S23: and performing weighting calculation on the weight to obtain a CAD polygene risk value.
And performing weighted calculation on the individual genotype data needing risk prediction according to the weight values obtained in the step S22 to obtain the multi-gene risk score. Specifically, by using a valid method in LDpred software, the calculated weight value output file and the personal genotype PLINK file are used as input, so that the final multiple-gene risk score of the coronary heart disease of each person, namely the CAD multiple-gene risk value, is calculated.
S24: taking target data of the sample object with the disease label as a training set, and inputting the training set into an initial model, wherein the target data comprises: CAD polygenic risk values and physical condition data.
Specifically, the calculated multi-gene risk score (i.e., the CAD multi-gene risk value) and the personal body state variable (i.e., the physical condition data) are put into an initial model together for feature selection, and the feature selection result is used as a training set, and then the training set is input into the initial model.
S25: and training the initial model through a machine learning algorithm based on the training set to obtain a plurality of models to be selected.
Wherein, the machine learning algorithm includes: at least one of a random forest algorithm, a support vector machine algorithm, and a decision tree algorithm. In the step, a model is established and trained by using various algorithms such as random forests, support vector machines, decision trees and the like in machine learning.

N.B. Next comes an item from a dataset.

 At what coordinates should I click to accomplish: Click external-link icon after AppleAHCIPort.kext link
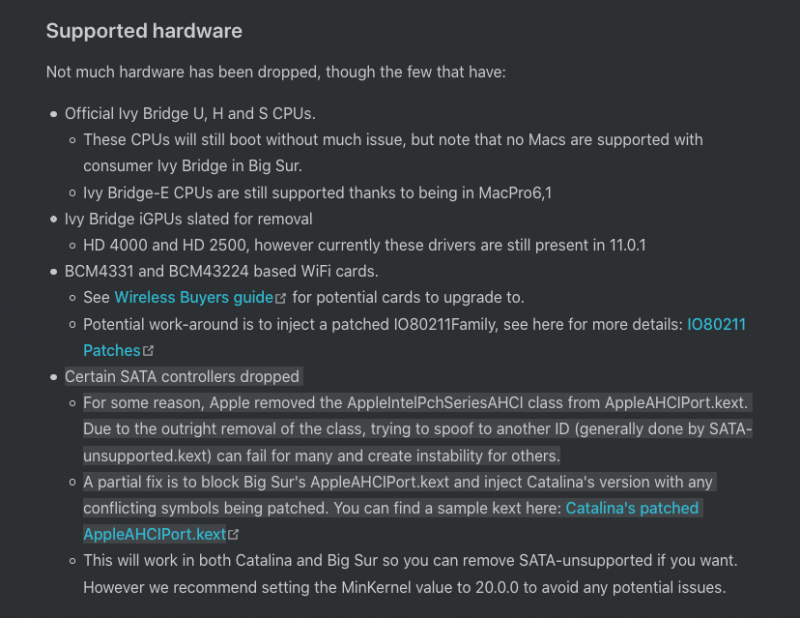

Preferably, the risk variables (i.e., physical condition data) associated with coronary heart disease are added to the multi-gene risk score (i.e., CAD multi-gene risk value) to create a risk prediction model, thereby obtaining a plurality of models to be selected.
It should be noted that machine learning is a multi-domain interdisciplinary subject, and is specialized in studying how a computer simulates or implements human learning behaviors to acquire new knowledge or skills, and reorganize an existing knowledge structure to continuously improve its performance. Machine learning is often used in the binary task, and prediction of the binary labels can be achieved through modeling.

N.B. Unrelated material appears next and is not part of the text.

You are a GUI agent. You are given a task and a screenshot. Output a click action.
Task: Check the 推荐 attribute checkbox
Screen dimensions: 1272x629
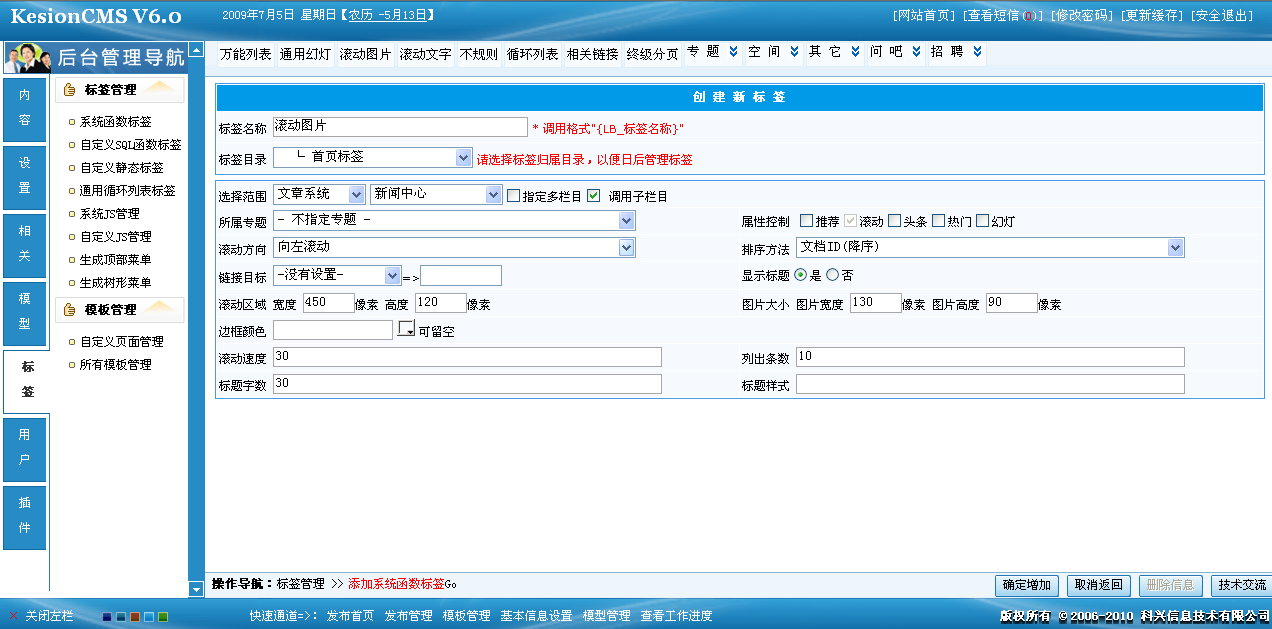[806, 221]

S26: and selecting from the plurality of models to be selected by using a test set to obtain the CAD prediction model, wherein the test set is target data of the sample object with the label without the disease.
One of the models to be selected in step S25 with the highest performance is selected as a final model, and the performance of the two classification models is represented by area under the curve (AUC). In the machine learning evaluation indexes, AUC is one of the most common and most common indexes, and the definition of AUC itself is based on geometry, but in statistics and machine learning, AUC is often used to evaluate the performance of a two-class model, and generally, the curve herein refers to a Receiver Operating Curve (ROC).

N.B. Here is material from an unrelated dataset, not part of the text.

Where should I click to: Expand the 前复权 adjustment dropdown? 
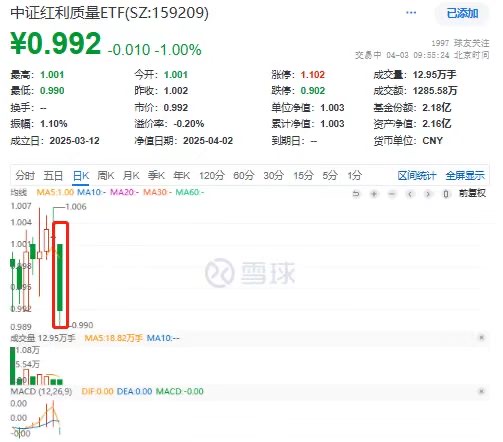coord(472,193)
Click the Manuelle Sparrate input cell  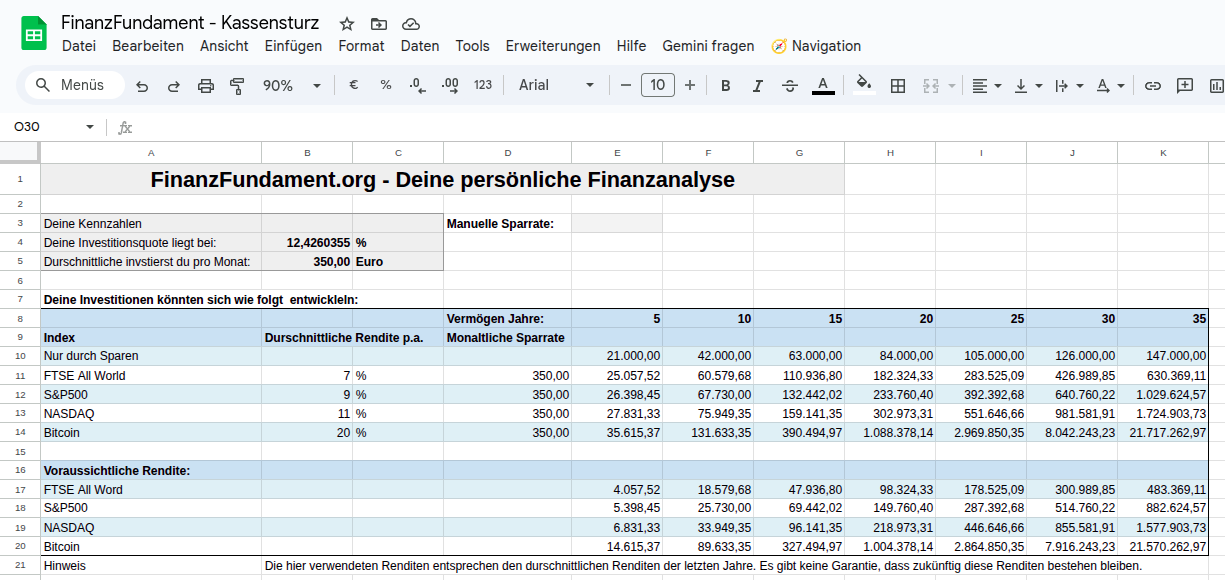[617, 223]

As another implementation of this embodiment, the data of the sample population with the diseased and non-diseased labels is divided into the training set and the test set according to the ratio of 70% and 30%, i.e. the sample population with the diseased label accounts for 70% and is used as the training set, and the sample population with the non-diseased label accounts for 30% and is used as the test set. And then, training a model on a training set by using various methods of machine learning random forests, support vector machines, decision trees and the like, and selecting an optimal model for actual prediction by AUC (AUC) tested on a test set, namely, the optimal model is used as a CAD (computer aided design) prediction model.
After the CAD prediction model is built, when new individual genotype data and physical condition data are obtained, the multi-gene risk score can be calculated, and then the data are input into the CAD prediction model for prediction, namely the application process of the CAD prediction model.
As shown in fig. 4, for the application method of the CAD prediction model, preferably, the prediction model used in the CAD prediction method is the CAD prediction model established by the CAD prediction model establishment method provided in this embodiment.
Specifically, the application method of the CAD prediction model may include: first, genotype data and physical condition data of a subject to be predicted are acquired. And then, calculating by using the genotype data to obtain a CAD polygene risk value of the object to be predicted. And finally, inputting the physical condition data and the CAD polygene risk value into a CAD prediction model to obtain a CAD prediction result of the object to be predicted.
In practical applications, for the application part of the CAD prediction model, it can be understood that: and inputting various data obtained by the personal physical examination and the multi-gene risk scores of the individuals into the model, so that the probability of obtaining the CAD by the individuals is accurately predicted.
Example three:
as shown in fig. 5, the CAD prediction model creation device 3 according to the embodiment of the present invention includes: an acquisition unit 31, a calculation unit 32 and a setup unit 33.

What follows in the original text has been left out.